Quick roundup of tonight’s primaries and what California’s slow count and a viral tweet reveal about the state’s political drama and long ballot delays.
Election Night stretches from New Jersey to California, with primaries across gubernatorial, Senate, mayoral, and congressional contests. Voters and campaigns will be watching a mix of open seats, vulnerable incumbents, and high-profile matchups that could shape November’s map. The attention, though, keeps snapping back to California, where counting delays and unusual dynamics are dominating the conversation.
New Jersey voters will learn who faces the absent Rep. Tom Kean, Jr., who has been out for weeks seeking treatment at a center where photography is not allowed. He’s been described as this cycle’s most vulnerable Republican. South Dakota could push a crowded Republican gubernatorial primary into a runoff, and Iowa will pick contenders to replace Sen. Joni Ernst after her decision not to seek re-election.
Montana’s open House seat is notable because Rep. Ryan Zinke is retiring, making the Republican primary winner the favorite in the general. Democrats will try to flip it, but history shows they often overpromise on pickups. Meanwhile, California’s ballots, dozens of congressional fights, and Los Angeles’ mayoral race make the state the headline, even if results won’t arrive quickly.
California’s counting is infamous for glacial speed, and Nate Silver even called the Golden State’s ballot-counting duration “insane.” Decision Desk ran a detailed rundown of the state’s top contests, and the drama centers on the governor’s primary, the top-two system, late mail ballots, and a quirky mix of candidates who complicate early reads. Expect early returns to show more Republicans until later-counted ballots shift totals toward Democrats, a phenomenon often labeled a red mirage.
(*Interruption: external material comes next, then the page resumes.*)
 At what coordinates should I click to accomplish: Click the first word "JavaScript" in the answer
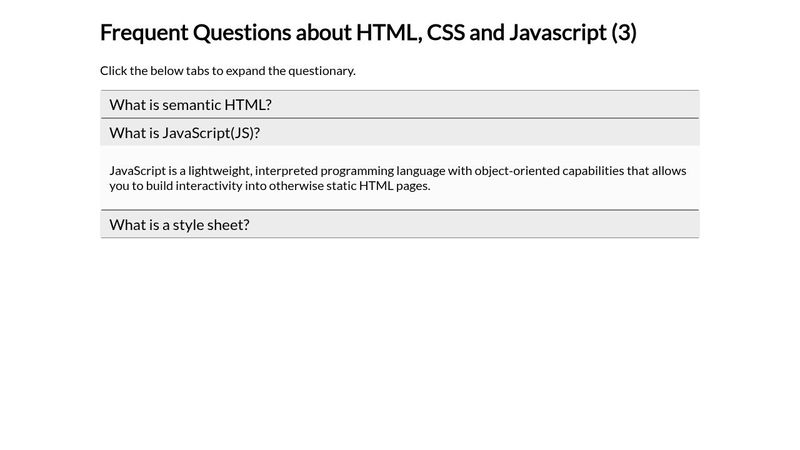pyautogui.click(x=137, y=170)
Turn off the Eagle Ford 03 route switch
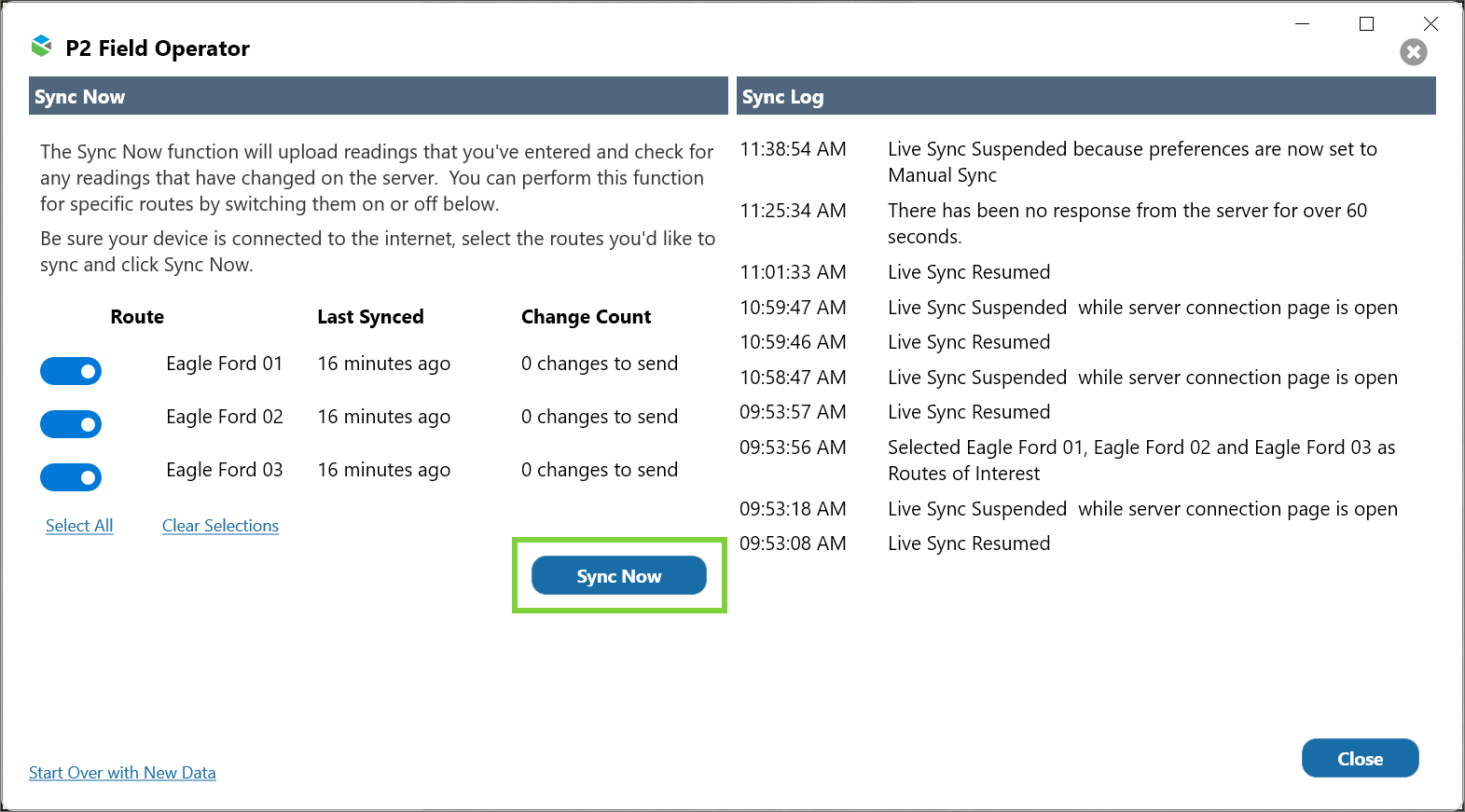 [x=71, y=477]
https://x.com/NateSilver538/status/2061670901394047276?ref_src=twsrc%5Etfw
California’s primary uses the top-two system where all candidates run together and the top two, regardless of party, advance. The governor’s race has been volatile: Republican Steve Hilton consolidated GOP support after a high-profile endorsement, while Democratic figures such as Xavier Becerra and Tom Steyer split progressive attention. Polling averages put Becerra and Hilton near 23-24% and Steyer around 19%, with Riverside County Sheriff Chad Bianco at about 11%.
Steyer’s campaign shows that mountains of cash do not guarantee victory; as of May 29 he had spent or reserved $201 million in ads, mostly his own money, yet his support lagged. Becerra, by contrast, has much less ad spending—about $24 million—but decades of public service and name recognition have steadied him, and he could become the first Latino elected governor in the state’s modern history.
The late-count trend matters because many Democrats wait to return ballots, meaning early tallies can show two Republicans advancing and then later tilt back toward Democrats as mail ballots are processed. That volatility can flip races and avoid so-called lockouts where one party is entirely shut out of the general election slots.
Los Angeles’ mayoral field is messy and technically nonpartisan, but party leanings are clear. Incumbent Karen Bass polls around 26%, while reality TV figure Spencer Pratt sits near 18% and City Councilmember Nithya Raman around 16%. Bass drew criticism for wildfire responses that sparked Pratt’s candidacy; Pratt’s campaign has leaned on viral and AI-generated content to boost visibility, while Raman pulls support from the left.
Despite weaknesses, Bass is still the likeliest front-runner to advance in deep-blue Los Angeles, and conservatives hope Pratt’s surge will force a Bass-versus-Pratt November — a long shot in the city’s partisan environment. Labor-backed messaging has sometimes targeted Pratt in ways that also help consolidate conservative support behind him, showing how tactical ad buys can shape who survives to the next round.
After all the counting is done, we might as well set our calendars for the year 2150 if California keeps this pace. This is not a new complaint; during the 2024 primaries, even left-leaning reporters noted how ridiculous it is that California cannot count ballots in a timely way, and that frustration looks set to repeat.